Algeria: Medical student slaughtered on campus for being “gay”

Algeria: Medical student slaughtered on campus for being “gay”

An Algerian student at the Ziania medical school was killed last week in the campus residence because he was allegedly “gay”.

The assailants smeared the wall with his blood, writing: “He is gay”, reports say.

Assil Belalta was found dead Sunday in his residence, in Ben Aknoun, a district outside the Algerian capital, Algiers.

The killers after slitting the throat of the 21-year old man, wrote on the wall with the victim’s blood: “He is gay”, Louen, an LGBT group in the North African country noted on facebook.

The group called the crime a homophobic act and said the act occurred two weeks after the statements of the president of the Algerian Magistrates Union, Mr Laidouni.

Laidouni said that human rights associations and NGOs asking for the decriminalization of homosexuality in Algeria and the fight against homophobia are “trampling on the values and foundations of the Algerian people, who do not show tolerance to homosexual people.” The magistrates will “face anyone who wants to establish laws against the specificities of the Algerian people,” Laidouni was quoted as saying.

Several hundred students paid tribute to Belalta outside the medicine school.

The assailants reportedly followed the student to his room and left with his car after slaughtering him.

The North African country has criminalized same sex act or homosexuality-related behaviors. People suspected for the offense can face up to three years in jail including financial fines.

In neighboring Tunisia, a gay man has ended up in prison for eight months for homosexual acts after he reported to police that he had been victim of theft and assault.
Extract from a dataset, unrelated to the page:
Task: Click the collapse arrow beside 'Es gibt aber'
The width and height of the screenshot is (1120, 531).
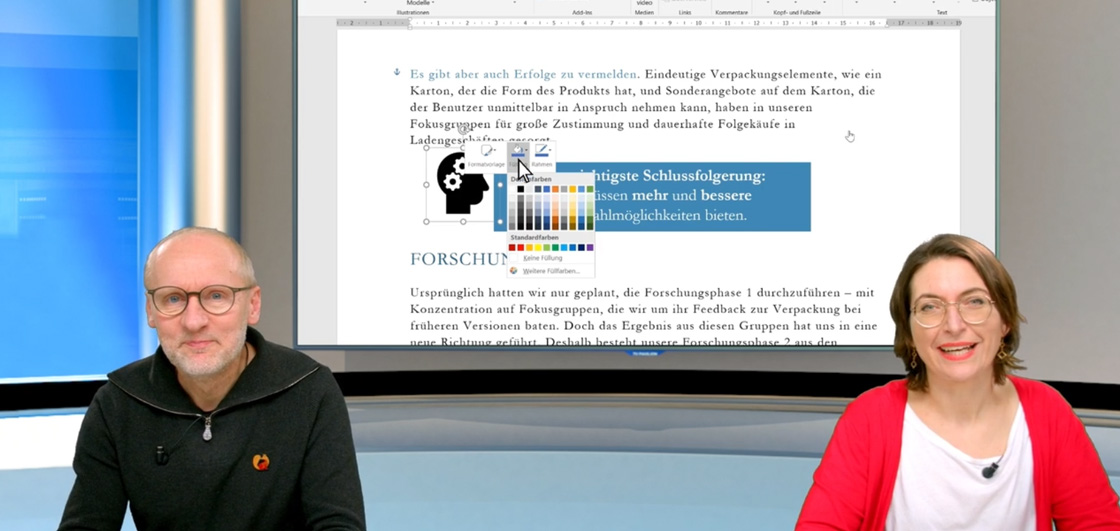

A court in the city of Sfax this week ordered the man, identified as “Anas”, to serve six months in prison and additional two months for lodging false allegations to police that he was victim of rape and theft, Shams, a civil society group fighting for decriminalization of homosexuality in Tunisia told media.

Anas, according to Shams, was detained on January 2 by police after he reported two men raped him and robbed him. Police used Article 230 of Tunisia’s penal code prohibiting homosexuality to subject the 26-year old man to anal examination – a procedure designed to detect evidence of sodomy.

The court found him accomplice of a consented sex. The court verdict also sentenced each of Anas’s two aggressors to jail for six months for sodomy, six weeks for theft and two weeks for violent behavior.

The North Africa country has witnessed an increase in the number of jail terms in homosexual cases: 127 in 2018, up from 79 the previous year and 56 in 2016, according to Shams.